A final panelist, Isaac Espinoza, vice president of reinsurance for Root agreed that the number of new ventures will decrease. “The hurdle’ is now becoming higher,” he said. “I think reinsurance capacity is harder to come by. I think there’s a number of people that have skepticism, and the first-mover advantage has gone away for these new tech companies,” added Espinoza, who previously worked in a VC-type role for Greenlight Re.

Funding Levels Balloon

As for the current state of the InsurTech market, global InsurTech funding ballooned to $4.8 billion in the second-quarter of 2021. While that was 89 percent higher than the $2.6 billion tallied for the first quarter, funding for the two quarters together—roughly $7.4 billion—surpassed the full year 2020.

According to the report, the portion of those totals that went to property/casualty InsurTechs was 71 percent of second-quarter 2021 and 69 percent for first-quarter 2021, producing a first-half P/C total of roughly $5.2 billion (Carrier Management’s calculation).

There were 107 P/C deals in the first quarter and 119 more in the second quarter, bringing the first-half total to 226, a figure that is 82 percent of the full-year 2020 total and above all of the prior full-year totals that Willis Towers Watson and CB Insights have calculated since 2012.

An earlier article published by Carrier Management last week highlights some of the report details about differences in deal counts and dollar amounts by funding stage and geography.

The text of the latest Briefing comments on overvalued InsurTechs and the speed at which InsurTechs are going public. The rush to IPO is either a sign that some InsurTechs are “ready for prime time or [that] investors may be a bit overeager in a very bullish market,” Johnston said, on a video accompanying the report.

The report also highlights some InsurTechs that have gone public or plan to do so, which are performing very well, giving the particular example of Doma (formerly States Title). Doma announced it would go public through a special purpose acquisition company with Capitol Investment Corp. in March., reporting Q2 revenues of $128 million, up 80 percent from Q1 2020 and a gross profit of $26 million, up 98 percent from Q1 2020, the report said.

In the forward to the report, Johnston also commented on a a recent trend for most InsurTech stock prices to move up and down together, “almost regardless of how the businesses themselves are performing.”

“Currently, most public InsurTech stock is experiencing a downward trend, as is so often the case with relatively exciting new investment opportunities during periods of volatility and uncertainty.
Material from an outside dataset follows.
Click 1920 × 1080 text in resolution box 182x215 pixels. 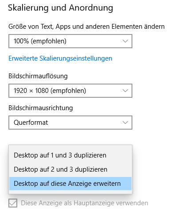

This is not to suggest, however, that there will not be a positive future for many InsurTechs that can survive this uncertainty, and to this point, some individual businesses are demonstrating some impressive resilience already,” he wrote.
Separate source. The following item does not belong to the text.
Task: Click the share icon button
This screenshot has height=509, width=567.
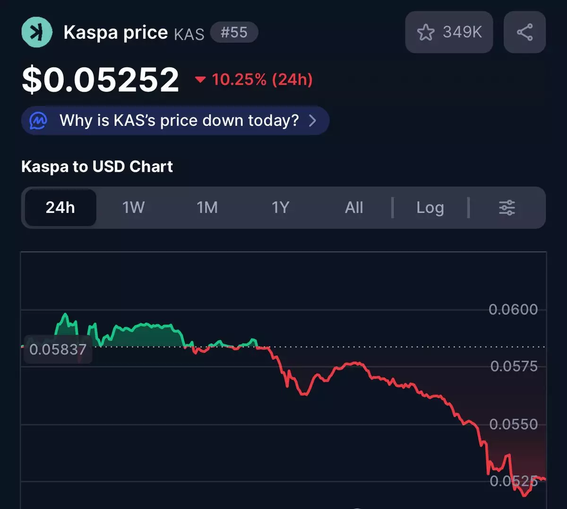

The HPIX, an index of InsurTech stock prices administered by Hudson Structured Capital Management, rose about 2 percent during the second quarter (from 155.92 on April 1 to 159.14 on June 30), but has fallen about 8 percent since (to 145.86 on Aug. 2).
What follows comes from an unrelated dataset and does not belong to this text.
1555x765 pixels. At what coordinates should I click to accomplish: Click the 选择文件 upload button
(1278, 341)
A section of the Willis Towers Watson briefing includes a interview with Adrian Jones, managing director of HSCM, who created the index.

Asked for advice he would give to an InsurTech startup, Jones responded that the characteristic, which distinguishes great InsurTech entrepreneurs is “enormous persistency.”

“Insurance is not a business that is entranced by brilliant founders straight out of business school sprinkling pixie dust,” he said, noting that those who are poised to change the industry going forward “take the time to study the industry and its history,” and then spend years building companies.

“Insurance is a ‘get rich slowly’ business” that is “ripe for disruption” by those founders that are in it for the long haul, he said.